I was wrong.
I thought Bobby Valentine, and all of the color he brings with him, was going to pull this off in Boston.
He needed to reshape his legacy (mediocrity) as a manager and the Red Sox offered him, based on recent history, probable success.Well, nothing went as planned, from Day 1.With hindsight being 20-20, here are 10 reasons why Valentine was in deep over his head:
1. He needed a gig
Valentine looked desperate from the start. Sure, all out-of-work managers are desperate, but Valentine went on a public mission, through his contacts in the media, to be Terry Francona’s replacement. It appeared to be a guy who really wanted the job.
Now it appears, he needed it more.
2. Mets are not Yanks
We were fooled. We thought because he had been through the wringer in New York, as manager of the Mets, he would know how to handle “Boston” and all of the scrutiny that comes with it.
We have come to find out the Mets and Yankees are different animals. The pressure of the Mets pales in comparison to that of the Red Sox and Yankees.
3. Talks too much
We all knew Valentine liked to hear himself speak.
That was OK, because a lot of people in baseball really like him. But too often he felt the need to say what was exactly on his mind.
While that’s good for people in my business, it’s not good for the people in Valentine’s business.
The comments about Kevin Youkilis in mid-April — that he was not into it mentally or physically — were probably true. But you can’t tell us about it
4. No respect, no job
It’s not about not liking Valentine, because I think he is a nice guy, but when your players and coworkers (see coaches) don’t respect you, it is over.
The fact that the Red Sox allowed Alfredo Aceves to remain with the team after his several displays of repute for Valentine told us volumes.
You can’t allow that to happen on a high school team, never mind a major league squad.
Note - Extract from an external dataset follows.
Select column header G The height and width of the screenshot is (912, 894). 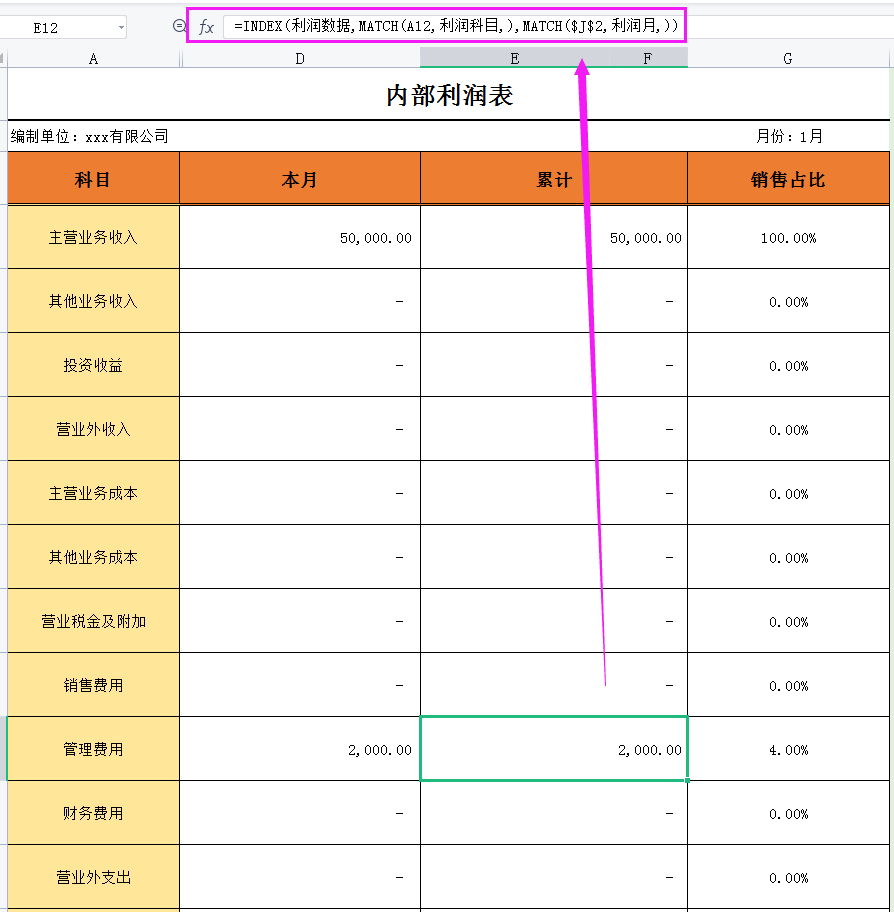click(787, 59)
Valentine apparently tried to win over his players, but they never bit the bait.
5. Beckett was there
This wasn’t Valentine’s fault. In fact, this move, keeping him on the roster after last September’s debacle, may have doomed Valentine before he even started. Josh Beckett was a problem.
He was not happy being questioned here.
Heck, he wasn’t happy period. Beckett, unfortunately, was a de facto team leader and apparently led a brigade of players who decided Valentine was not the guy they wanted.
Terry Francona at his best would have been lucky to win 85 games with all of the injuries the Red Sox sustained almost since Opening Day. The Sox lost their closer (Andrew Bailey).
They lost their MVP candidate (Jacoby Ellsbury). They lost a potential all-star (Carl Crawford). And they lost their best hitter (David Ortiz). That’s too many key players away for too many games.
7. Bad pitching
The injury bug may have killed the lineup and the closer, but the Red Sox pitching, particularly the starting staff, was simply awful. Jon Lester was the biggest disappointment, losing big game after big game.
He finished 9-14 with a 4.82 ERA.
He appeared to have a little “Beckett” in him, which means he didn’t appear to be having fun. Clay Buchholz was decent at times (11-8, 4.52) and so was Felix Dubront (11-10, 4.86), but neither took the bull by the horns when any spark was needed. Daisuke Matsuzaka, who ended the season at 1-7 with an 8.28 ERA, represented the worst of the worst of what Valentine had to work with.
8. Not Ben’s guy
Simply put, Valentine was brought in a short-timer. The coaching staff, for the most part, was not his coaching staff. The fact that everybody with a pulse knew that Valentine was not GM Ben Cherington’s first choice (heck, he wasn’t even his third choice) didn’t help Valentine’s cause. The GM and manager, especially when they are new on the job, must be on the same page. The fact that Valentine didn’t see eye-to-eye with Cherington about Daniel Bard’s role or the fact that he wanted the young players (Jose Iglesias and Ryan Lavarnway) with the club in April, was not a good start to their relationship. This was an arranged marriage that never had a shot, particularly with Valentine’s strong personality.
9. The trade
Cherington dumped $250 million in salaries when he dealt away Beckett, Crawford and Adrian Gonzalez, which was good for the team, but not so good in the win-loss column. Gonzalez was the key loss. Even though his attitude was dour, he was probably the best all-around hitter on the team. The July trade ended any shot of a Wild Card spot, which basically ended Valentine’s tenure.
10. Didn’t trust anybody
You can’t do it alone. Just ask Terry Francona, who had so much help — and coaches he trusted — you wonder how much credit he really deserves. Valentine did it alone. He never appeared to have anybody really on his side, players or coaches. Boston is very difficult place to manage. And there are way too many personalities involved. If you don’t have a lot of support, you aren’t going to make it.
Part of it was Valentine’s problem. And part of it was, well, he probably couldn’t trust everybody. In the end, he was doomed for failure, which the Red Sox brass probably figured.